[Stored items]
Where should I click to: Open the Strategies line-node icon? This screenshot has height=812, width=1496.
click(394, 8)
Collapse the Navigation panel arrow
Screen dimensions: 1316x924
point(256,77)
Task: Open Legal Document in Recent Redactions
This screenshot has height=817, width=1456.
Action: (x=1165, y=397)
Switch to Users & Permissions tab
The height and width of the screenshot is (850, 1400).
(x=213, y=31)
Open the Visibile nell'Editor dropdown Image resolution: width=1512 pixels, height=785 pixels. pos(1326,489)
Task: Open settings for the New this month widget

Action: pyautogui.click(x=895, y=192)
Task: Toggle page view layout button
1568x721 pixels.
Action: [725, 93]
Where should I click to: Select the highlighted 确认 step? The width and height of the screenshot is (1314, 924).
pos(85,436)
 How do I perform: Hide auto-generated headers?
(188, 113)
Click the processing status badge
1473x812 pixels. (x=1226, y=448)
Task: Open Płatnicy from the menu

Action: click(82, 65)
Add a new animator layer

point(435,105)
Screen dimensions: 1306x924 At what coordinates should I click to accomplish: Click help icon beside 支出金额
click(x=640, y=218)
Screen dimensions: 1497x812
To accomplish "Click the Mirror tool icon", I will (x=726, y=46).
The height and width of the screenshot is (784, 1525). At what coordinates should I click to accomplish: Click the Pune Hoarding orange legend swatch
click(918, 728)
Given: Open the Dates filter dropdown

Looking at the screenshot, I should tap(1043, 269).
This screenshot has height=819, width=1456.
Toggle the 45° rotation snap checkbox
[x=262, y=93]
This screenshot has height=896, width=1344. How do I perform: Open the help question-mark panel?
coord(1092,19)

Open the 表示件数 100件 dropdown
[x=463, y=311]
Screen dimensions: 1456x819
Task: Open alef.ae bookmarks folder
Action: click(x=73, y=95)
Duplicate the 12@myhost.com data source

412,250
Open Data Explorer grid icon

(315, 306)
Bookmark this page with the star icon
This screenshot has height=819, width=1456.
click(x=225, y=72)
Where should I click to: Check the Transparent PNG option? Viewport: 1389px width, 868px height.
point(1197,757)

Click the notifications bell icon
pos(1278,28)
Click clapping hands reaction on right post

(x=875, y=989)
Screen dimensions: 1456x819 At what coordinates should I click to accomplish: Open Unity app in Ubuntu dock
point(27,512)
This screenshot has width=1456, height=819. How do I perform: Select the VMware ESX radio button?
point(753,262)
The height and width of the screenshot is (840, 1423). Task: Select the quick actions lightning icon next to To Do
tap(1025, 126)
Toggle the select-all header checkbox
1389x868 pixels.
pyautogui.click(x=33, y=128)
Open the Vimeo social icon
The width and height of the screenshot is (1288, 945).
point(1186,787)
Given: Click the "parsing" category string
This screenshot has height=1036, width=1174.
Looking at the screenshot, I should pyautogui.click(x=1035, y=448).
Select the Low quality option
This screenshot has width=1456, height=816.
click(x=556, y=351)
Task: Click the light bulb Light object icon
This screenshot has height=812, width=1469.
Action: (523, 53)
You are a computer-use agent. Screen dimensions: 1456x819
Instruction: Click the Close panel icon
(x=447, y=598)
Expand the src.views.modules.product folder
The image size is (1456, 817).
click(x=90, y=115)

• _Aim of the exercise_
Within the data above, filter for lines containing the word "page" and copy each one.

• _Exercise output_
Task: Toggle page view layout button
Bookmark this page with the star icon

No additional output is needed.